Interview of Will Peoples by Mackensie Jimison – ENT 650

Entrepreneurial Finance Interview

Interview of Will Peoples (The Peoples Properties)

By: Mackensie Jimison – ENT 650

  1. What led you to become an entrepreneur in rental properties?

Seeing successful wealthy people it appeared as if a lot of them got their wealth from property ownership. I also heard that 90% of millionaires created their wealth through investing in real estate.


  1. How did you obtain funding for your first property?

I had another business The Peoples Clubs that was successful. I was able to pay off my first home relatively fast; I would put any and all extra money into those house payments.  After paying it off we decided to get a new home, rather than sell it and loose money (we bought in 2008 before the bubble burst) I decided to rent it out.   That is what got me started in property management.


  1. How did you get funding to expand your property inventory? Using income from the other properties to buy more?

I was able to loan from the bank to help buy extra properties, so I would save the money that I made from other properties and roll that into the down payment on future properties. For the past couple years I have been trying to buy another piece of property every year.


  1. Before purchasing a property do you determine how much return you will get from a property through financial assumptions? Or how do you estimate your amount of profit on each property?

Most definitely I try not to fall in love with a piece of property, instead I fall in love with the potential income I can make from that property.  I will do a financial analysis on any potential piece of property.  First while looking at the properties I will ask how much rent they generate, preferably through a rent roll or leases to verify what they are saying.  If those aren’t available I will look at comparable rentals nearby and see what they are asking.  Then after putting the all of numbers (down payment, interest rate, tax, and insurance) into an estimated payment calculator if it could potentially work I will dig deeper.  I will go ahead and get an exact quote for insurance, as well as ask for their financials to see what money they have had to spend on the properties. If there is enough income for me to justify the purchase I will go ahead and make an offer. 

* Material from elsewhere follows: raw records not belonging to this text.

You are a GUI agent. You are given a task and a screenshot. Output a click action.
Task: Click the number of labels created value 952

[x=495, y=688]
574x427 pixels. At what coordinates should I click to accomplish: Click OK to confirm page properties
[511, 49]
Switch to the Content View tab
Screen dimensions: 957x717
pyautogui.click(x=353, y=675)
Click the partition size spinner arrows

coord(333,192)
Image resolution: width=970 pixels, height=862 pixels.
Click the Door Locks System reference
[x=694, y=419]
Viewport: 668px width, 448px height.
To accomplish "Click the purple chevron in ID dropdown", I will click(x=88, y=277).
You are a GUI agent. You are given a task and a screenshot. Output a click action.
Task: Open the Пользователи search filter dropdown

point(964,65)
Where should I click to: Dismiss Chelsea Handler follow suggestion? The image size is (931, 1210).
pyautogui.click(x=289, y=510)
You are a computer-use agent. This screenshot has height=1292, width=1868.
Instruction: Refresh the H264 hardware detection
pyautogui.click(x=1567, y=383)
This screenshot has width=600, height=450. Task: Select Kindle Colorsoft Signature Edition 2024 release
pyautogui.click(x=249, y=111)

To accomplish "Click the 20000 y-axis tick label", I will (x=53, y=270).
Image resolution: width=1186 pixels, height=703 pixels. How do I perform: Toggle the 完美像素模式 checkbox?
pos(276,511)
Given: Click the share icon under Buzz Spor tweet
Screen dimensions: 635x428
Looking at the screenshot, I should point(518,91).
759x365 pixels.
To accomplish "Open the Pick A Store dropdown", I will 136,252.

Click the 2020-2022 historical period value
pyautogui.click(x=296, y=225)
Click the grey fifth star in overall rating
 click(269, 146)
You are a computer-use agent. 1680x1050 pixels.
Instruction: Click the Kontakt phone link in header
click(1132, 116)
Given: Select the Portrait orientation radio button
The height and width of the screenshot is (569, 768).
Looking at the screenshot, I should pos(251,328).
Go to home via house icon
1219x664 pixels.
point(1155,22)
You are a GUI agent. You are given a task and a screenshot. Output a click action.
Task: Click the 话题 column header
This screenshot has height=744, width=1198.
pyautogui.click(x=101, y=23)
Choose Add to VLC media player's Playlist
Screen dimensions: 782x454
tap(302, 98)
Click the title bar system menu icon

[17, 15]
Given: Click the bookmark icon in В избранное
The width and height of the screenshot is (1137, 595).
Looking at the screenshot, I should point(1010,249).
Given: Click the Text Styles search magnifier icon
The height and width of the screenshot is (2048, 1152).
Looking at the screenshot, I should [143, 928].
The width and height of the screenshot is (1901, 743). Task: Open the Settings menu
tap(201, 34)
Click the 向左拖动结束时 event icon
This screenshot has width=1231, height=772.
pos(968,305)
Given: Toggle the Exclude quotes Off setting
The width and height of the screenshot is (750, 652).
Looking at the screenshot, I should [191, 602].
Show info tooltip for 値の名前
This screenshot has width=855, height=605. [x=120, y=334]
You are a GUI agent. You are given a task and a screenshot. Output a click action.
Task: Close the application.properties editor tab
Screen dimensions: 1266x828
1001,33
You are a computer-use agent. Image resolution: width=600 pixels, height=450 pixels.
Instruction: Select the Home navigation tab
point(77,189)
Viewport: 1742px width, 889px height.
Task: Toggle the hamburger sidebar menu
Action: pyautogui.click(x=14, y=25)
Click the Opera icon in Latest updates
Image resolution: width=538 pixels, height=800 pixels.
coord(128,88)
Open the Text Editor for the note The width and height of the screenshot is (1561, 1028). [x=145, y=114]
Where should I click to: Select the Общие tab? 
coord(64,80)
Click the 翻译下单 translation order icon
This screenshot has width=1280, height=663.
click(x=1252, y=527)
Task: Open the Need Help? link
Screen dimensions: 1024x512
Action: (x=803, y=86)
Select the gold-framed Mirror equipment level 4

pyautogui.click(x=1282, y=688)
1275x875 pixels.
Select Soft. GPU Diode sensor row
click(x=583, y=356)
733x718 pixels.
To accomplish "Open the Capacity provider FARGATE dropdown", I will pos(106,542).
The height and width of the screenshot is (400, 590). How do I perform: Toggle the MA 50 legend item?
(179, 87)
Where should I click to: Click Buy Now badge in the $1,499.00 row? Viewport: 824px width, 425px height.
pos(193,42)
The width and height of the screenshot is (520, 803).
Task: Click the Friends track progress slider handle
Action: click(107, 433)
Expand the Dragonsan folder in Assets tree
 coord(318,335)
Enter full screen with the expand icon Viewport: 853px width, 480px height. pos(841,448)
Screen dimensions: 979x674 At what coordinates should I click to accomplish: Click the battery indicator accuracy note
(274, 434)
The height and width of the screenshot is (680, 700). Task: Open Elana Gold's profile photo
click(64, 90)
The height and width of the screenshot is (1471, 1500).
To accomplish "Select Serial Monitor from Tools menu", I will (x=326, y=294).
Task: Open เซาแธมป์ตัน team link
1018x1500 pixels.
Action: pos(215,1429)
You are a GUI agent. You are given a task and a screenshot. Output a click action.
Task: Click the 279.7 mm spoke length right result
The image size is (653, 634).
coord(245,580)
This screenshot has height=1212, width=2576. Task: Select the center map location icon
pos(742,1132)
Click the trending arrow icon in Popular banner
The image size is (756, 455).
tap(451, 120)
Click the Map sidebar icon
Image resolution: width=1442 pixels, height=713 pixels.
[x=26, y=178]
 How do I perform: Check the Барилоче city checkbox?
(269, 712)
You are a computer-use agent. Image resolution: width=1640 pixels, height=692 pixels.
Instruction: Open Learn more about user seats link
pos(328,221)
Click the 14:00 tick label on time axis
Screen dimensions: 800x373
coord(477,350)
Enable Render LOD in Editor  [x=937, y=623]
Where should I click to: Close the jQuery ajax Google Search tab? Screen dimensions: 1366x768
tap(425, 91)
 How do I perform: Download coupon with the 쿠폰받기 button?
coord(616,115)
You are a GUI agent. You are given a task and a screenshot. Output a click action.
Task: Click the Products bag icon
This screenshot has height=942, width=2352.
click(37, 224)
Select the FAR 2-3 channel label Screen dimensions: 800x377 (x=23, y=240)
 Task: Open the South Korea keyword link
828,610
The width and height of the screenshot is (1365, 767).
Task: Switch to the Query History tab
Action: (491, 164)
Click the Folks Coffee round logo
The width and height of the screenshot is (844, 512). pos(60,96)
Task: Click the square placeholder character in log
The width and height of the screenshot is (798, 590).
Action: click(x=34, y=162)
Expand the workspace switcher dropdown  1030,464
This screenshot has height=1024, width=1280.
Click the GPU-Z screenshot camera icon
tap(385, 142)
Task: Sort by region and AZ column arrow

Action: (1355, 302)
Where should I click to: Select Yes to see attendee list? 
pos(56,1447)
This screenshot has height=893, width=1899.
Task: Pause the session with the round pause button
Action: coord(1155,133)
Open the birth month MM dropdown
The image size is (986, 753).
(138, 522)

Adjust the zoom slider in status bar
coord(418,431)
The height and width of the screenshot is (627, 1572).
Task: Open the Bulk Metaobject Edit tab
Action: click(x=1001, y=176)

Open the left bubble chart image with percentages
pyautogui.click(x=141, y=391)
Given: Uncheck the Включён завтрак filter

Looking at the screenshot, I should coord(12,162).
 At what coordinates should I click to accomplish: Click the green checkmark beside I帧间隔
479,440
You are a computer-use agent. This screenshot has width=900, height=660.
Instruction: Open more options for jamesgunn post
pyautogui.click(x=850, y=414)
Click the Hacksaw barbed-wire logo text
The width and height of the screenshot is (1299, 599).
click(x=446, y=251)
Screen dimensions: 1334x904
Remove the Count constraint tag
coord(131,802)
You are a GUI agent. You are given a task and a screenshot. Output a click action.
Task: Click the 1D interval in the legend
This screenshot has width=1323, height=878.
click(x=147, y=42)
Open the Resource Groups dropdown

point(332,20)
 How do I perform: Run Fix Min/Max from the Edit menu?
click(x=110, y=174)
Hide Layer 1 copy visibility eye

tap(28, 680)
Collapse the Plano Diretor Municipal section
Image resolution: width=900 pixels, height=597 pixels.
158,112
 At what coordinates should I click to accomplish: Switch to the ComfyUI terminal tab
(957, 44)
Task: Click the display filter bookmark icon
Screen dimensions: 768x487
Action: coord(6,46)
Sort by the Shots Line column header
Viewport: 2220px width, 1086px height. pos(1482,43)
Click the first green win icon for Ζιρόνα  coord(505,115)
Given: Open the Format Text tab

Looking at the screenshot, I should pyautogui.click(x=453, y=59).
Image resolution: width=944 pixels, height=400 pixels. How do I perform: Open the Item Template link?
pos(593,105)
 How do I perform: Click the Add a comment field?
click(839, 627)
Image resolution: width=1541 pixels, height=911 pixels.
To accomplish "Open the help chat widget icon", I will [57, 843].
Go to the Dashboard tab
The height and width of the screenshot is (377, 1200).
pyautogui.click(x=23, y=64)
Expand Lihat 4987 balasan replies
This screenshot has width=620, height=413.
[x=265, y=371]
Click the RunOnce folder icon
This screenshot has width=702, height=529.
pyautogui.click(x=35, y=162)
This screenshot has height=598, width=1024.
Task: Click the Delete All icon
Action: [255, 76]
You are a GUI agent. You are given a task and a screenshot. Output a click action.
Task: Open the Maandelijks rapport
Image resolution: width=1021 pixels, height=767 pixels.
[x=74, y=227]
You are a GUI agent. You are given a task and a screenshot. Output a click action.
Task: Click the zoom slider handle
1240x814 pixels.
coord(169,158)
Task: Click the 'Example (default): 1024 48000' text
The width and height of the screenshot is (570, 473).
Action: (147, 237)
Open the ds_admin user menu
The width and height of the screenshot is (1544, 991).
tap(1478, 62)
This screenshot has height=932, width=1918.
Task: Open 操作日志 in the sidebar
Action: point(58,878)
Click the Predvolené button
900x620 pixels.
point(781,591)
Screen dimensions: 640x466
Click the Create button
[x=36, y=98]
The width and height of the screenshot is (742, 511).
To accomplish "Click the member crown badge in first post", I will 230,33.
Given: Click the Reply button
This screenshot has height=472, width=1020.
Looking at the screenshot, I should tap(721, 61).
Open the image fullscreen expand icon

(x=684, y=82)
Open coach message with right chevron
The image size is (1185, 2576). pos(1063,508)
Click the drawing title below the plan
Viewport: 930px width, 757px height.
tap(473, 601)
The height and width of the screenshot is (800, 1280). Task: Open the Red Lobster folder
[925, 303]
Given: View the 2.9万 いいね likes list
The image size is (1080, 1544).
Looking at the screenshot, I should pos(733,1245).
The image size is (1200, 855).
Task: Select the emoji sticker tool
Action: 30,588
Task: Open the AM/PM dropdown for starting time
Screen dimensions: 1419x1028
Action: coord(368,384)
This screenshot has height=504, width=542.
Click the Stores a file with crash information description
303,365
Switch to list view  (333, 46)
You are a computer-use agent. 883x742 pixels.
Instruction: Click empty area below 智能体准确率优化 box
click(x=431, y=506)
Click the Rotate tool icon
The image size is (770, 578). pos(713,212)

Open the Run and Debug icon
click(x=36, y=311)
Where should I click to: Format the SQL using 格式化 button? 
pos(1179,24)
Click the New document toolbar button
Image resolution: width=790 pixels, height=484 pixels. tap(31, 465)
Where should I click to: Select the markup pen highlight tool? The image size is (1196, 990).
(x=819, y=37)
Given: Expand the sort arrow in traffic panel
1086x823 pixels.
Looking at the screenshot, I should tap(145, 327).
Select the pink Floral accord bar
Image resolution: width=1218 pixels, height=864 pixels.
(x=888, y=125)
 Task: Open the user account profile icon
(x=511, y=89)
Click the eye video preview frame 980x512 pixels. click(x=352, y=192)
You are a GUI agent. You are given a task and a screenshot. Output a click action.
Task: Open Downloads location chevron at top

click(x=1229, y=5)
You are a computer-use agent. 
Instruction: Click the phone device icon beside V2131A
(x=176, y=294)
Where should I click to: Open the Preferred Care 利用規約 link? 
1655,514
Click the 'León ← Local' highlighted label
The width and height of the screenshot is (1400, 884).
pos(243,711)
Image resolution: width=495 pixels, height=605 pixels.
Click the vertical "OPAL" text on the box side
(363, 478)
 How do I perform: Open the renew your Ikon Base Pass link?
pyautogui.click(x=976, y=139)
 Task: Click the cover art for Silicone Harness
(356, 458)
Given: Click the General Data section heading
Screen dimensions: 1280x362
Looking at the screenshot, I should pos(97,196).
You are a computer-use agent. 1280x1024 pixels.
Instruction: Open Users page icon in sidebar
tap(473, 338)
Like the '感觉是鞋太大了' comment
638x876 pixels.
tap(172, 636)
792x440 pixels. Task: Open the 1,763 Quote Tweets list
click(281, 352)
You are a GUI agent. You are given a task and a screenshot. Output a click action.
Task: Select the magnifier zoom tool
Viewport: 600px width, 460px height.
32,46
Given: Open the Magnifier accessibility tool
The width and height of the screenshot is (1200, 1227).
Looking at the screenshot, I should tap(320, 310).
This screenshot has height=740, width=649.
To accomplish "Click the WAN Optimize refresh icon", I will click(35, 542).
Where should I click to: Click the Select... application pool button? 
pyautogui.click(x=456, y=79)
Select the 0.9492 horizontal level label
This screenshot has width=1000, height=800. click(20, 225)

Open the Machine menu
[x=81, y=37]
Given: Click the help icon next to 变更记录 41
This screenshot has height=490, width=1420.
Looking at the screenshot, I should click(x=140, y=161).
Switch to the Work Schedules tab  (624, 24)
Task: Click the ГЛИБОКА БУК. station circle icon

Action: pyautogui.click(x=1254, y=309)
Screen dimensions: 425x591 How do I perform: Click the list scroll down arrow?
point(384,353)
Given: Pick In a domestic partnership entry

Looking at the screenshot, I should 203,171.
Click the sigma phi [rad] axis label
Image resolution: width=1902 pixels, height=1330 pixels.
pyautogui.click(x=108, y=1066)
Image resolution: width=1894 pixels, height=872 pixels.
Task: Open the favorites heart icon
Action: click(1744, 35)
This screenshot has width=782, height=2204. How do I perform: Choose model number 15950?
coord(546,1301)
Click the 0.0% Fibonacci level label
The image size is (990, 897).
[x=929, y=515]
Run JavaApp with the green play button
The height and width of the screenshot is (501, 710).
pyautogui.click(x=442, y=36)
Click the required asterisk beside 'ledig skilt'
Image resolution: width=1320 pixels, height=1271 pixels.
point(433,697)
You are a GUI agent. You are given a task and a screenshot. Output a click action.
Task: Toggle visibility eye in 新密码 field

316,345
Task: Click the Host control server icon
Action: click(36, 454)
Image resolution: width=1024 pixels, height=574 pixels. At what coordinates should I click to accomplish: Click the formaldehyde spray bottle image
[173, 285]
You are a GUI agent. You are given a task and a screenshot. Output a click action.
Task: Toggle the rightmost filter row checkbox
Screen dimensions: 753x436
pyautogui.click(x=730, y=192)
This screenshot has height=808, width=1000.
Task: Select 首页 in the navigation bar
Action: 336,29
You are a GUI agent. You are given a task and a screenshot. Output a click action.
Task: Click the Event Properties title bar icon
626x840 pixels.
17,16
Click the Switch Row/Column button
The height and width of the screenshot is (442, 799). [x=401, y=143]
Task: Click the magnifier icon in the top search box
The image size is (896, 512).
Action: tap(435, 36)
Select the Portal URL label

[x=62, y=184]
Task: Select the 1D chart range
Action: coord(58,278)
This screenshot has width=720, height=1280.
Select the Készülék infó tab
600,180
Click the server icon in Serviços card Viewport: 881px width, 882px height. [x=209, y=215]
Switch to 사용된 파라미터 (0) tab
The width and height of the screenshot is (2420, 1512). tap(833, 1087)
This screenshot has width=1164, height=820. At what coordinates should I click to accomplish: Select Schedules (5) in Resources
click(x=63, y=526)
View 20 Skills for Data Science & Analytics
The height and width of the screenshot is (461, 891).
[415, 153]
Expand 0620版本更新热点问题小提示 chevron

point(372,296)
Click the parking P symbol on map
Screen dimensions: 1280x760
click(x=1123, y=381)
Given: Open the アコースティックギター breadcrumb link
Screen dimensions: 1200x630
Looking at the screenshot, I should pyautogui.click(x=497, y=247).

  1. How do you determine the value of your company?

Honestly I don’t, with this business not being my primary source of income I am really not trying to make money right now but instead trying to solidify my retirement and be able to “retire” (really just retire from daily work to managing my properties.)  Properties are honestly not all that much work, at least not yet.  I typically only average about 5 hours of work per week on them.


  1. Do you have an exit strategy for harvesting? If so what is your exit strategy?

Not really I would like to be able to retire and live off the rent income these make, as long as they don’t become too much work I really don’t plan on selling them, if I were it would be long down the road as I am only 33 now.


  1. How do you advertise to potential renters?

Mostly through the Sylva Herald Classifieds, this has always been the best way for me and gets the most attention. I also have a website and will list them on craigslist when they are available.


  1. Do you ever have down times where properties are not rented and how do you make it through those times? Do your other properties incomes balance out that loss?

Yes however I have never had a place open for more than a month, typically within a month I am able to have it rented back out.


  1. What financial advice would you give someone who is also trying to start a rental property company?

Start small, for example the best advice I give people is when looking to buy your first house find something that can generate income, something with a mother in law suite, apartment, basement, etc.  Or buy a duplex or triplex live in one side and then rent the other side out.  That will reduce your payment and also allow you to start writing stuff off on your taxes. Always punch the numbers, don’t fall in love with a piece of property and make a bad decision.